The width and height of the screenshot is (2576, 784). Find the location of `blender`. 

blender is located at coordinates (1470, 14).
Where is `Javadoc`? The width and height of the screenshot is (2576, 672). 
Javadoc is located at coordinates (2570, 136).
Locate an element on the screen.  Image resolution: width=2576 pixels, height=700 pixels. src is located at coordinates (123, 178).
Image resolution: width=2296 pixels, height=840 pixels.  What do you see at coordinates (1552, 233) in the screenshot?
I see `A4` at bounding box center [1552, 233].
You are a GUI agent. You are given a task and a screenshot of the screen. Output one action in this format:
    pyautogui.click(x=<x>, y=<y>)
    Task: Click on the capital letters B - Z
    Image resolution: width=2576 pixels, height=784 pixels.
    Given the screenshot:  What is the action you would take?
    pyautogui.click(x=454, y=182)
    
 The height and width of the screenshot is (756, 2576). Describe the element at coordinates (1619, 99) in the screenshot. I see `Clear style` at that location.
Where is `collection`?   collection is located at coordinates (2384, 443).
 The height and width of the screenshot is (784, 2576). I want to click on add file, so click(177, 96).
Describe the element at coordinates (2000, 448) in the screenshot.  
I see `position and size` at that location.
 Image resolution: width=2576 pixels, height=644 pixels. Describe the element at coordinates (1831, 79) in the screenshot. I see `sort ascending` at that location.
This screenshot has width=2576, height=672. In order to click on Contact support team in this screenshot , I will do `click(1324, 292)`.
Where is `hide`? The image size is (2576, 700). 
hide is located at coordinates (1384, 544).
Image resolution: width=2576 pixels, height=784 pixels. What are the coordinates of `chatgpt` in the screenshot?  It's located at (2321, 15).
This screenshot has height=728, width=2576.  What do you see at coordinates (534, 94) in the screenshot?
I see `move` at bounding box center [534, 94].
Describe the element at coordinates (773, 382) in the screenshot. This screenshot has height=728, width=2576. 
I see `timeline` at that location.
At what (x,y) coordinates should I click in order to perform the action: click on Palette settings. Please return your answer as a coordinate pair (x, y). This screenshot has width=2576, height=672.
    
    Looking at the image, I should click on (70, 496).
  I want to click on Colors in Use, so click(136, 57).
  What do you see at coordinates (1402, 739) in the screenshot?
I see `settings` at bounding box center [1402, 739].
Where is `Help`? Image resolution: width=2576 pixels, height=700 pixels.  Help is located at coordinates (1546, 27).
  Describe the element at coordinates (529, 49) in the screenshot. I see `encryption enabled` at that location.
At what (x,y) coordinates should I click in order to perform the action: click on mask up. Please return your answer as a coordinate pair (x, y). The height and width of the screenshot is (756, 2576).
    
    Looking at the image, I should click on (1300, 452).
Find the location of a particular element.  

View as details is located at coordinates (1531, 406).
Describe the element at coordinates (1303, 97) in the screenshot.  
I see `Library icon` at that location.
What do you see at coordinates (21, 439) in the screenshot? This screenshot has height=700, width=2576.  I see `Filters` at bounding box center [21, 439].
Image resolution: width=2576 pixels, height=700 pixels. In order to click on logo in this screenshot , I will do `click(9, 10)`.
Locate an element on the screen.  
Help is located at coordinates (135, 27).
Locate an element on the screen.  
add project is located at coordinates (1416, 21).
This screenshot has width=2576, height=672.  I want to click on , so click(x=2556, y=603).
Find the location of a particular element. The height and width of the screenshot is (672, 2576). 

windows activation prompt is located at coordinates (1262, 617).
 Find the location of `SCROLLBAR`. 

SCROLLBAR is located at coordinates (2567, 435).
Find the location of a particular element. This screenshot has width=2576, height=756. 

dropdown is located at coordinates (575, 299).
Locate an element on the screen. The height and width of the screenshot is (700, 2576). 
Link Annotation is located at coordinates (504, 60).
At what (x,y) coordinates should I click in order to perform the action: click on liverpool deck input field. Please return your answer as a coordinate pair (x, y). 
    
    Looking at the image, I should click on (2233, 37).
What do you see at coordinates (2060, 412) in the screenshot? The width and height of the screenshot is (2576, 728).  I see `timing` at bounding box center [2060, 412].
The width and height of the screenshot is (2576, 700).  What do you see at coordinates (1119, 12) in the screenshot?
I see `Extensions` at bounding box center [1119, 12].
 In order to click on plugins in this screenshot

◆ REQUEST ◆
Identify every line of the material above that contains the word "Please", and copy each such line in full. Case counts.

◆ EXERCISE SOLUTION ◆
At what (x,y) coordinates should I click in order to perform the action: click on Palette settings. Please return your answer as a coordinate pair (x, y). This screenshot has width=2576, height=672.
At what (x,y) coordinates should I click in order to perform the action: click on mask up. Please return your answer as a coordinate pair (x, y). The height and width of the screenshot is (756, 2576).
At what (x,y) coordinates should I click in order to perform the action: click on liverpool deck input field. Please return your answer as a coordinate pair (x, y). 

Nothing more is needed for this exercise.